There were variants produced for spot deals and limited runs.
- Spirit Range 2011: Mio Spirit 380, Mio Spirit 480, 485, 486, Mio Spirit 680 , 685, 686, 687, 688
- Spirit Range 2013: Mio Spirit 490LM, 495LM, 497LM, Mio Spirit 695lm, 697lm, 697LM with truck routing features

=== PDA navigation ===
- DigiWalker series (especially 168 and 180)
- Axx Series: A201
- Pxx Series: P350, P550, P360, P560

=== GPS PDA Phone ===
- Axx Series: A501, A502, A700, A701, A702

=== Handheld navigation ===
- Hxx Series: H610

=== Smartphones ===
- 8xxx Series: 8380, 8390

=== Mio A700/A701 ===
This model was one of the most popular Mio-branded products, since at its launch in 2006 it was one of the few on the market that combined GPS functions with a GSM phone.
- CPU: Intel PXA 270, 520 MHz
- Display: 16 bit TFT, 320x240 pixels
- GPS receiver: SiRFstarIII
- Expansion slots: SD/MMC (SDIO compatible)

=== Mio C310x ===
- Accuracy (feet) < 9.8
- Voice-guided commands
- Compass
- Display: 3.5" Touch-screen
- Memory: 1GB ROM, 64MB RAM, expandable
- MP3 playback
- Battery life : Up to 5 hours
- Dimensions : 4.3 x 3.0 x 0.8 inches
- Weight: 6 oz

=== Mio C720t ===
The C720t is a cumulative development on previous models of Mio Technology. This model has a 2-mega-pixel camera allowing the user to create their own points of interest (POI). The camera takes the picture of the destination and navigates back to it when needed. This camera also has business card recognition software, which detects the card and stores its information in the contacts folder of the device.
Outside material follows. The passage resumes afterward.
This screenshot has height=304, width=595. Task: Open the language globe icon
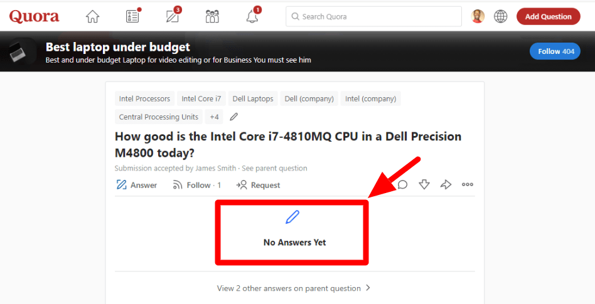point(500,16)
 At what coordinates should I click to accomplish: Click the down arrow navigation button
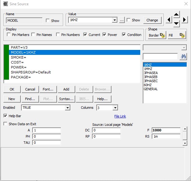pos(176,24)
Besides the new camera, the C720t comes complete with full media powers (pictures, video, and music), as well as Bluetooth capabilities. Mio provides for over 12 million POI's, more than any other companies at this time (October 2007). Available with this is the Traffic Messaging Channel (TMC) which detects and notifies upcoming traffic and helps the driver navigate around it.

=== Mio S495 LM ===
Mio S495 LM was launched in 2013 as the mid-top range model for the Spirit series. It comes with Spirit software and maps of all the European countries. The device has the LM extension which means that it can update maps free of charge anytime you need. The S495LM comes equipped with the same Samsung CPU of 400 MHz present in 2012 models as well, and has a working memory of 128 MHz. As for the premium functions of this device it has: TMC, parking assistance and multiple route choice. Maps from the Tele Atlas provider are used which offer great coverage of most European countries but are less detailed in Eastern Europe. For instance in countries such as Romania or Ukraine some county roads and roundabouts – that have been there for a year or two - are missing.

=== Knight Rider GPS ===
Mio created a GPS that features the voice of William Daniels, who played KITT in the hit 1980s television show Knight Rider. It has two LED lights on each side that are in sync with KITT's voice. The product was released on 24 September 2008 at RadioShack to coincide with the season premiere of the new Knight Rider series.